Action item: From the data below, retype exactly the lines starting with the one that contains "[Visit our facebook page] (705, 503)" and ending with the one that contains "Facebook] (1107, 35)", both included.

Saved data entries
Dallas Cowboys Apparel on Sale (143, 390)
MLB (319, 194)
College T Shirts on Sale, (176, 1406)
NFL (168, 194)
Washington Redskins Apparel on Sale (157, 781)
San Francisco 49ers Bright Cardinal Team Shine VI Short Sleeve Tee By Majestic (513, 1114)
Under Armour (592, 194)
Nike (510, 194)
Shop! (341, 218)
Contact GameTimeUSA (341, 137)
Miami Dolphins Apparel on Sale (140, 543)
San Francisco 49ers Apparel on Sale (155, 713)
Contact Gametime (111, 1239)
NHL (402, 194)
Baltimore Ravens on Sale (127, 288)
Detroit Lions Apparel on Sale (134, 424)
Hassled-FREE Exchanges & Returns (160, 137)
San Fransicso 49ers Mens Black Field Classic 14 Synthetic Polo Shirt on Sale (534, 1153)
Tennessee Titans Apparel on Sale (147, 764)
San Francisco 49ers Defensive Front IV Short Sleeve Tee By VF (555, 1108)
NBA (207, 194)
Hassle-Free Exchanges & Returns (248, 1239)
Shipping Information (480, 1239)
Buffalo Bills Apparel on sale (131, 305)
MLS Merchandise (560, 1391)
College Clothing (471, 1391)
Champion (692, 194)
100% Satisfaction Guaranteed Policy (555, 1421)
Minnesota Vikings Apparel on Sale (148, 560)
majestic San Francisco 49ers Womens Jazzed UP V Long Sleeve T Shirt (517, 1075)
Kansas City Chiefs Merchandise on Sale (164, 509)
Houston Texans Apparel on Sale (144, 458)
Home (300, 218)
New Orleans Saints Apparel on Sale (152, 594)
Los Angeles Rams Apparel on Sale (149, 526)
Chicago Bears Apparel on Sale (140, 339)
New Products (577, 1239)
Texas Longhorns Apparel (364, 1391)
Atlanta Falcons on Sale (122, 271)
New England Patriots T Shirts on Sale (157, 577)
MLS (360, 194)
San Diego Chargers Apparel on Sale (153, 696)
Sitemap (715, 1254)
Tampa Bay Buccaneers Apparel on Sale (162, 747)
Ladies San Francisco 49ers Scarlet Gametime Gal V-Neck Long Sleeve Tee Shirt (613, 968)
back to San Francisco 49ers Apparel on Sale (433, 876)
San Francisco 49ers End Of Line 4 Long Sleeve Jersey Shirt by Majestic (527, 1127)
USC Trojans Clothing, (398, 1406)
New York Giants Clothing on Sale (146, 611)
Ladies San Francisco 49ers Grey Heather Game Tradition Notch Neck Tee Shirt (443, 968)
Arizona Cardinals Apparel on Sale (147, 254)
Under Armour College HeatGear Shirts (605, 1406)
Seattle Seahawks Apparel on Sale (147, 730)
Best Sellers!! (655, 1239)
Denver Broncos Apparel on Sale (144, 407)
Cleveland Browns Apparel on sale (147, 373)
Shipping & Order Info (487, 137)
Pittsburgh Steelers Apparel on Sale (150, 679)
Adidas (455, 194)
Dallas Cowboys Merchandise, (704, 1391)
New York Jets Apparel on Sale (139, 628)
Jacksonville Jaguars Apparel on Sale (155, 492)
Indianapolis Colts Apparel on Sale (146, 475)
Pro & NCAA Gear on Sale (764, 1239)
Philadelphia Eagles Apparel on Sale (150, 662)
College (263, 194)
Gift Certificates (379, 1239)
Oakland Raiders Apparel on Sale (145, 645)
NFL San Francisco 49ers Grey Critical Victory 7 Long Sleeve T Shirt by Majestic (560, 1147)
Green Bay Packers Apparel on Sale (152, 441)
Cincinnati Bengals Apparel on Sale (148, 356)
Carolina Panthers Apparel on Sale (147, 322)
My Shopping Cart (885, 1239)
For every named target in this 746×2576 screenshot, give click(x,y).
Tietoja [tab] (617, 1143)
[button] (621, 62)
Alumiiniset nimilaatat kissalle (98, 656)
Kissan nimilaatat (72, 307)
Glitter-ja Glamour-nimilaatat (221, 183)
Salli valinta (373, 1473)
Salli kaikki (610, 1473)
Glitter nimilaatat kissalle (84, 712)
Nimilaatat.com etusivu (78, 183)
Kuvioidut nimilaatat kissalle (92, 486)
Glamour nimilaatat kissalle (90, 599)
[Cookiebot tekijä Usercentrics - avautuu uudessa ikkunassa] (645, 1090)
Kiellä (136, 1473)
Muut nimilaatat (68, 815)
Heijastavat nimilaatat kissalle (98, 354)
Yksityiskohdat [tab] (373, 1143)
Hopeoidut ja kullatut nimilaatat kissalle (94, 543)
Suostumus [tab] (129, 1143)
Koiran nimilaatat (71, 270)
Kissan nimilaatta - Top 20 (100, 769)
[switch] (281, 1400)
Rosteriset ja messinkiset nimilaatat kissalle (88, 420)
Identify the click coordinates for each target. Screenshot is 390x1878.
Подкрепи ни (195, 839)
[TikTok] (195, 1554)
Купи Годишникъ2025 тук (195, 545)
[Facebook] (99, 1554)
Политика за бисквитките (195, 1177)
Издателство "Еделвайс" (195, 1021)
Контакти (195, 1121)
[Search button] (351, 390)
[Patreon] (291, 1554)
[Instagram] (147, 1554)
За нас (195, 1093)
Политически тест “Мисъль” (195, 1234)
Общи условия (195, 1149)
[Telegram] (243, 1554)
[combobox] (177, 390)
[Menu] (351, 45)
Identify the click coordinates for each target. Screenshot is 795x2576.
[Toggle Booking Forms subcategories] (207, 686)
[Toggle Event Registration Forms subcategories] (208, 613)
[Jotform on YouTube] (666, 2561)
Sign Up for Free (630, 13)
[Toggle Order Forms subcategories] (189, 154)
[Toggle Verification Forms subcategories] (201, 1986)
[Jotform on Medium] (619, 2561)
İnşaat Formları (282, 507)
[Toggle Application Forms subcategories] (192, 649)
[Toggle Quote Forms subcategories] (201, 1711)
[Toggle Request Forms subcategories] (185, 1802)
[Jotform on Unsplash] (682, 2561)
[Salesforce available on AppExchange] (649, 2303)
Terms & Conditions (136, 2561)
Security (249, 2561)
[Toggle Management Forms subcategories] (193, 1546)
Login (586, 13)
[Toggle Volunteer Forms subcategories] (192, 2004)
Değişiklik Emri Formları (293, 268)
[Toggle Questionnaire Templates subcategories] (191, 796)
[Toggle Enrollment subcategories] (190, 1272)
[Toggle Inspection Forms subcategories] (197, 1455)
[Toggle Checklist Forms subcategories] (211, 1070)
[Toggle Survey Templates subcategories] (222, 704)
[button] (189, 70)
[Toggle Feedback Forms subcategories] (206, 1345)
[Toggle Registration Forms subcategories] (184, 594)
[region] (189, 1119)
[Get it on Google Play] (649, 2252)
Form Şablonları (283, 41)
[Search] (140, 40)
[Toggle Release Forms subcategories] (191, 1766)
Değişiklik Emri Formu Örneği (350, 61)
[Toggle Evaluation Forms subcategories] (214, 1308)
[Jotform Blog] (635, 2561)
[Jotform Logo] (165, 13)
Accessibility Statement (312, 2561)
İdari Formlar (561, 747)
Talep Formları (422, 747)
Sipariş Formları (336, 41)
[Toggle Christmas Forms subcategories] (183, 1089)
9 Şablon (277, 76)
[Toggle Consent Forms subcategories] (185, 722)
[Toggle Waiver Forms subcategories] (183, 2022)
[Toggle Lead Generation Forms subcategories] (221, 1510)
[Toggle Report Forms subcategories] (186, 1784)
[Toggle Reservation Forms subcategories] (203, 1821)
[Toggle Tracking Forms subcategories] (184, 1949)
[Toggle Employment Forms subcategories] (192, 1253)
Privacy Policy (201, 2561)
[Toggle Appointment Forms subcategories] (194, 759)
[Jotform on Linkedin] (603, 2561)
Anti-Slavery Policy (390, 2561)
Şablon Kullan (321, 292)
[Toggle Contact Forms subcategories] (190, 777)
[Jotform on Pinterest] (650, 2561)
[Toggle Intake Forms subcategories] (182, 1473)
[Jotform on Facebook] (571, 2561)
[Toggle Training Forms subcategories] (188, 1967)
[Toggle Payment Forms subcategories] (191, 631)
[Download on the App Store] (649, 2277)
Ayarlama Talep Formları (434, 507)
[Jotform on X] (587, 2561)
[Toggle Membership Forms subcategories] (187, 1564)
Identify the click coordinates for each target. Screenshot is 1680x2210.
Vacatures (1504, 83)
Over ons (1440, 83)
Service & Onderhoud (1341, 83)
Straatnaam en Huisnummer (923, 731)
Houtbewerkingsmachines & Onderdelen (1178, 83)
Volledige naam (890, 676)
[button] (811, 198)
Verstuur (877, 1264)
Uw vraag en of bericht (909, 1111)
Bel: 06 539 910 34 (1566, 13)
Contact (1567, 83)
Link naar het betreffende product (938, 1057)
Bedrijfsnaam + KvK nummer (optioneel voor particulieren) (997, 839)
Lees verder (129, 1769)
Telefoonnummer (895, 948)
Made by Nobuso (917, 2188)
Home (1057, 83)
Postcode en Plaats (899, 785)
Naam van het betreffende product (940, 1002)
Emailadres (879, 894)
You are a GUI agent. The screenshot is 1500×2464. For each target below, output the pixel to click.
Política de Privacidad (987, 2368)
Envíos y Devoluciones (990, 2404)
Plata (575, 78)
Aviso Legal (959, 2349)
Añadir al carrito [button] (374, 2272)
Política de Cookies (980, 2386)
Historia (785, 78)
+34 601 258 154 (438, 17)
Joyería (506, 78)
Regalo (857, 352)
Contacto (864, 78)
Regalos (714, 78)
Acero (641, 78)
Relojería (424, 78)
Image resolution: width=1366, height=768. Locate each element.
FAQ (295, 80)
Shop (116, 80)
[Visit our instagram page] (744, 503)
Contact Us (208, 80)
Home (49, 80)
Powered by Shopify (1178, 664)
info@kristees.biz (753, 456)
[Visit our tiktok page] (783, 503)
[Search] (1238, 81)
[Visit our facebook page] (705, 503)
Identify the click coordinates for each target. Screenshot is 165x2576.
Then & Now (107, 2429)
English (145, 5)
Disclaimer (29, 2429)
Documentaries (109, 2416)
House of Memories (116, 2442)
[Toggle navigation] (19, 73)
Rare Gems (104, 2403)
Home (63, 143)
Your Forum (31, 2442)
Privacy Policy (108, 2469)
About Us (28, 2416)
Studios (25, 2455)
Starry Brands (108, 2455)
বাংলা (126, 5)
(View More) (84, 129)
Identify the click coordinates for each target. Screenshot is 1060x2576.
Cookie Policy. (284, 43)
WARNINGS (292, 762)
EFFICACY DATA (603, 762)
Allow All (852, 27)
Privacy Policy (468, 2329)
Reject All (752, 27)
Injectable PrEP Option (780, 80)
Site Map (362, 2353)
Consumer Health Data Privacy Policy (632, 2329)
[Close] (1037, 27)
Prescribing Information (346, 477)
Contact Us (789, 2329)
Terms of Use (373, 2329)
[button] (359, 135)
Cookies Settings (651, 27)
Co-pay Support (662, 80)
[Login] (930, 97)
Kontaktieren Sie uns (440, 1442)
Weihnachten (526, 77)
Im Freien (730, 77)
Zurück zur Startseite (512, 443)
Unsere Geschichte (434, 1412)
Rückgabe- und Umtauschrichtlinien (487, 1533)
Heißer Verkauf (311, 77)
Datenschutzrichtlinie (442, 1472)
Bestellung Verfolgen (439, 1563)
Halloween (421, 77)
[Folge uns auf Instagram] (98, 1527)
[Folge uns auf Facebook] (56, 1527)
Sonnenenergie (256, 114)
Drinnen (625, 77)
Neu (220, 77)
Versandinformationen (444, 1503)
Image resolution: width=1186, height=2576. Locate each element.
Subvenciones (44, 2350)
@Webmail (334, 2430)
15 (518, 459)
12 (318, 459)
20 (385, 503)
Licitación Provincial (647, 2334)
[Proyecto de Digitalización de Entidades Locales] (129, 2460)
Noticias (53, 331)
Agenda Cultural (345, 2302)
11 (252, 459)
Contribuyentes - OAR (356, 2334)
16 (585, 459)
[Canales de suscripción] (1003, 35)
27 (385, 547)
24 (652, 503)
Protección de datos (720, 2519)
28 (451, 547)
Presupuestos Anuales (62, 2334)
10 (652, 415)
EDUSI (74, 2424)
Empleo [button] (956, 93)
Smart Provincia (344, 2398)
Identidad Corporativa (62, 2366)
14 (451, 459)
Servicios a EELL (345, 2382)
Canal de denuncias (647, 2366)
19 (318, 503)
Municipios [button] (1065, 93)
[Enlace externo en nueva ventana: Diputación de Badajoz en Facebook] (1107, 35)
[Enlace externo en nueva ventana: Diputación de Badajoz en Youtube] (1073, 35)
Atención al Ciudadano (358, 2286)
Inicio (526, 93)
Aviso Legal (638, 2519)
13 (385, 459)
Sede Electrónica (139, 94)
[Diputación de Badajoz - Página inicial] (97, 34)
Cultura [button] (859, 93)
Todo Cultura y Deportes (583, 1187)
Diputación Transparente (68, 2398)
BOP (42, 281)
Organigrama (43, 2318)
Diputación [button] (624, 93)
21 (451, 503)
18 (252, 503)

Response to the task:
[Visit our facebook page] (705, 503)
Identify the click coordinates for each target. Screenshot is 165x2576.
Then & Now (107, 2429)
English (145, 5)
Disclaimer (29, 2429)
Documentaries (109, 2416)
House of Memories (116, 2442)
[Toggle navigation] (19, 73)
Rare Gems (104, 2403)
Home (63, 143)
Your Forum (31, 2442)
Privacy Policy (108, 2469)
About Us (28, 2416)
Studios (25, 2455)
Starry Brands (108, 2455)
বাংলা (126, 5)
(View More) (84, 129)
Identify the click coordinates for each target. Screenshot is 1060x2576.
Cookie Policy. (284, 43)
WARNINGS (292, 762)
EFFICACY DATA (603, 762)
Allow All (852, 27)
Privacy Policy (468, 2329)
Reject All (752, 27)
Injectable PrEP Option (780, 80)
Site Map (362, 2353)
Consumer Health Data Privacy Policy (632, 2329)
[Close] (1037, 27)
Prescribing Information (346, 477)
Contact Us (789, 2329)
Terms of Use (373, 2329)
[button] (359, 135)
Cookies Settings (651, 27)
Co-pay Support (662, 80)
[Login] (930, 97)
Kontaktieren Sie uns (440, 1442)
Weihnachten (526, 77)
Im Freien (730, 77)
Zurück zur Startseite (512, 443)
Unsere Geschichte (434, 1412)
Rückgabe- und Umtauschrichtlinien (487, 1533)
Heißer Verkauf (311, 77)
Datenschutzrichtlinie (442, 1472)
Bestellung Verfolgen (439, 1563)
Halloween (421, 77)
[Folge uns auf Instagram] (98, 1527)
[Folge uns auf Facebook] (56, 1527)
Sonnenenergie (256, 114)
Drinnen (625, 77)
Neu (220, 77)
Versandinformationen (444, 1503)
Image resolution: width=1186, height=2576. Locate each element.
Subvenciones (44, 2350)
@Webmail (334, 2430)
15 (518, 459)
12 (318, 459)
20 (385, 503)
Licitación Provincial (647, 2334)
[Proyecto de Digitalización de Entidades Locales] (129, 2460)
Noticias (53, 331)
Agenda Cultural (345, 2302)
11 (252, 459)
Contribuyentes - OAR (356, 2334)
16 (585, 459)
[Canales de suscripción] (1003, 35)
27 (385, 547)
24 (652, 503)
Protección de datos (720, 2519)
28 (451, 547)
Presupuestos Anuales (62, 2334)
10 (652, 415)
EDUSI (74, 2424)
Empleo [button] (956, 93)
Smart Provincia (344, 2398)
Identidad Corporativa (62, 2366)
14 (451, 459)
Servicios a EELL (345, 2382)
Canal de denuncias (647, 2366)
19 (318, 503)
Municipios [button] (1065, 93)
[Enlace externo en nueva ventana: Diputación de Badajoz en Facebook] (1107, 35)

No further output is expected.